We’re going to just look past the fact that my next project, the first one that really pieced together like a quilt, is still sitting unfinished in a project box. One day I’ll finish that French Braid. Probably not any day soon though.

So I have unfinished projects. Not counting my Osaka block of the month, I have three projects in need of piecing and three more in various stages of binding. It’s not a crime to have UFO’s, not even if those UFO’s are numbering in the double digits (not yet).
It’s probably not the best thing to ignore them though. Or more accurately in my case, to pretty much entirely forget them the moment a new idea pops into my head.

Like one did the other night. This idea was so brilliant, so perfect for me that I almost couldn’t fall asleep once I thought it up. I haven’t thought of any other projects since then, despite knowing that it might be better for me to work on the UFO's (particularly that set of placemats I meant to give to my friend for her 21st birthday, last summer…) .
But then this project, in all its tantalizing goodness, just draws me back in. So I’ll work on the new project, and hopefully have a Finished Object to show off in a while. =D

Monday, October 11, 2010

Quilting with the Tubes


It’s hard for me to work in silence. Whether I’m cleaning, studying, or quilting, I need something to be going on in the background. Normally I choose music, but the sewing setup in my house (i.e. what used to function as a kitchen table and is now my mom’s and my shared workspace) has a fantastic thing known as a television. Unfortunately, the television’s availability has had a bit of a side effect on my quilting.

Probably not a Jellicle Cat.
I can only really concentrate on my sewing if I’ve already seen what I’m watching.

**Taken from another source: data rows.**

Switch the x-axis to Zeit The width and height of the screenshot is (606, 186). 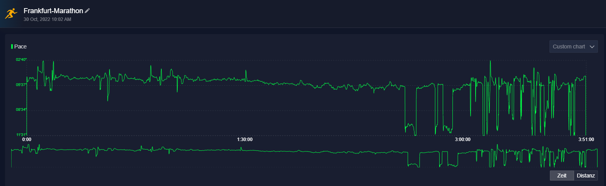pos(561,176)
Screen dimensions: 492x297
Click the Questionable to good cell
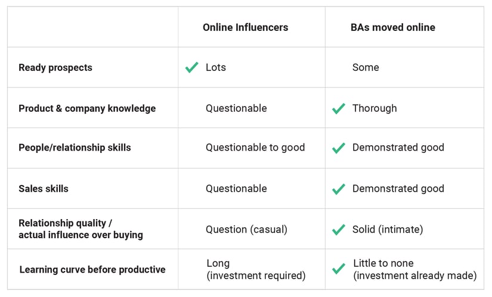(255, 148)
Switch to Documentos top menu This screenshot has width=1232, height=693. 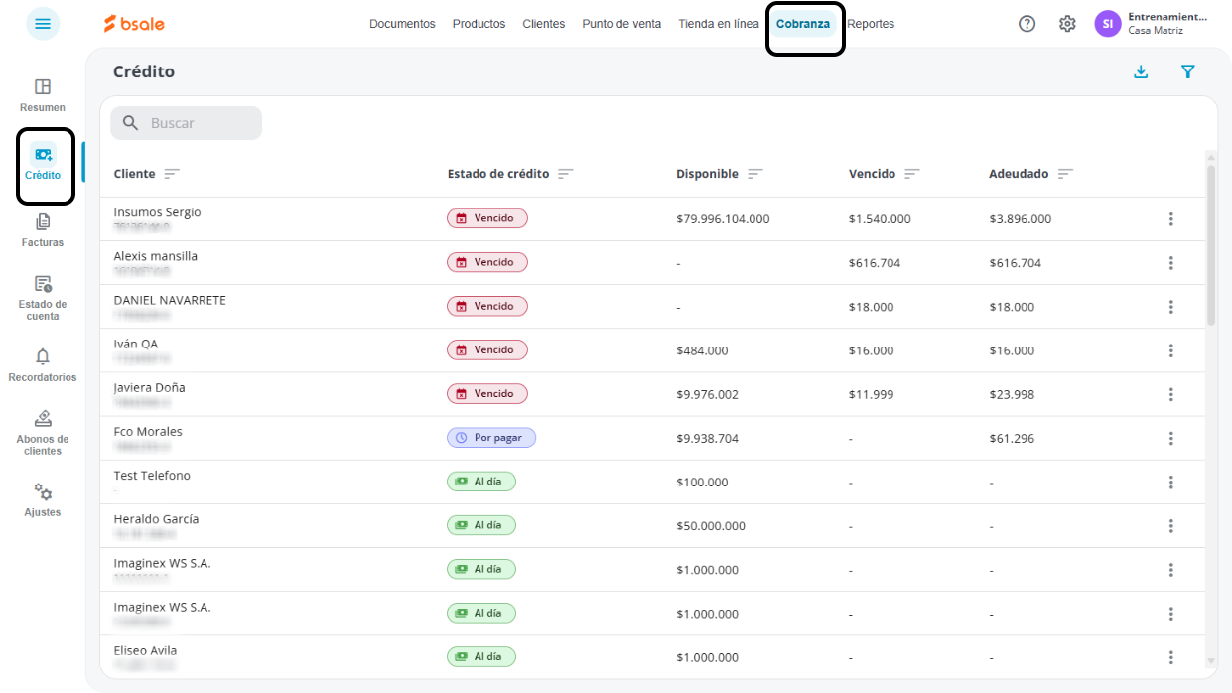coord(402,24)
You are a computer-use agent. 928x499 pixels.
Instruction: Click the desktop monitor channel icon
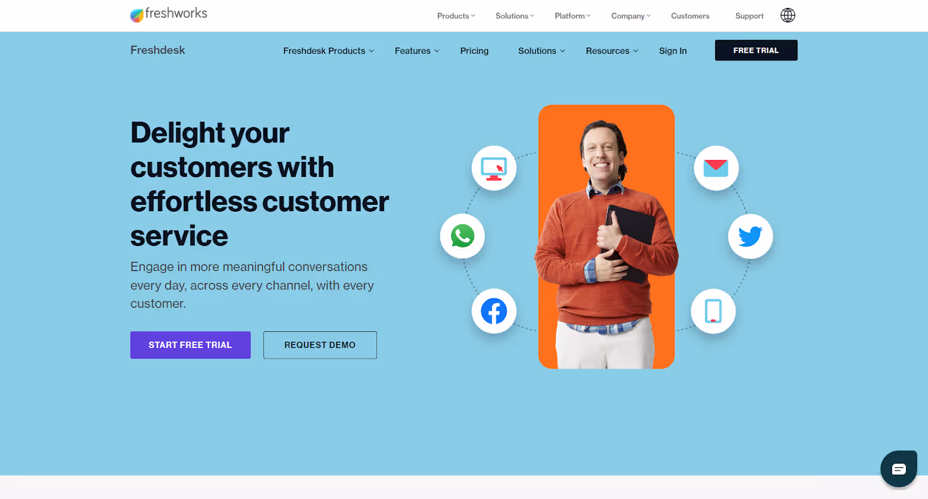tap(494, 168)
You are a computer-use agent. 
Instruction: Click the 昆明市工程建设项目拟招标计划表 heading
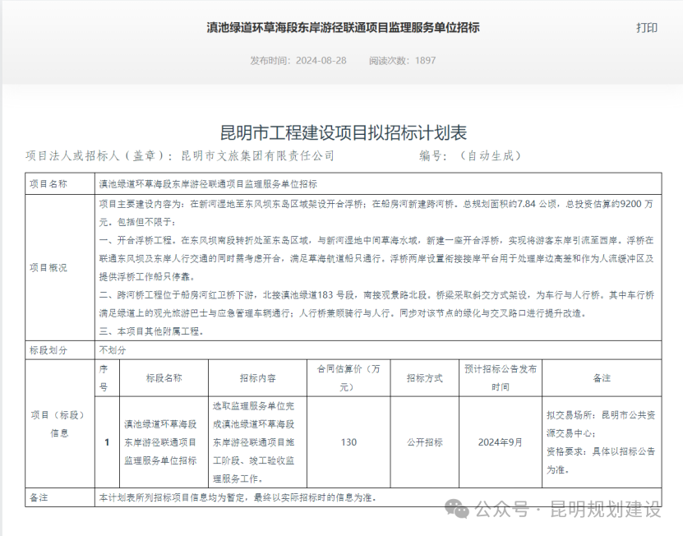pyautogui.click(x=344, y=132)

Take last week for example. I spent a solid evening delightfully submerged in the sewing zone, fueled by CATS on one of the upper cable channels, a musical I’ve seen so many times I know every single word. Granted, the fact that it’s entirely in song and all about felines does help a bit, but still. I’ve seen it a lot.
When I first got a VHS copy, I spent a solid month watching it on an almost daily basis. The tiniest inkling of the show makes my brother want to groan and weep.

Basically, it’s the perfect viewing selection for quilting.

It’s not the only one though.  I also love quilting to television marathons, especially of NCIS, CSI, Buffy, and the ultimate winner, Doctor Who. I’ve seen them all, I love them all, and they’re just interesting enough (even on a 3rd, 4th, even 8th viewing) to make me want to turn my head occasionally.

What I’m watching right now, terrible for quilting. Too new, too entertaining-definitely too distracting. (That’s why I’m only typing on commercials!)
But as soon as this episode is over, it’s quilting time! =)

Sunday, October 10, 2010

Delayed Beginnings

Greetings and salutations! This isn't exactly a grand start to this blog, but it does have a certain irony.

See, I have a delightful post thought out in my head and partly written, but I also have a powerful need to be at the sewing machine right now. My mom and I have the long arm machine at one of our local shops checked out tomorrow but I haven't yet finished one of the quilt tops I plan on quilting.  Stuff and bother.

 I'll be back with my real opening post once I've actually got everything ready for tomorrow. Or once it's all done. We'll see.

Of course, the cats aren't exactly helping me out here.
Post wanted to stop me from sewing the strips together.
Mira just wants to make ironing difficult.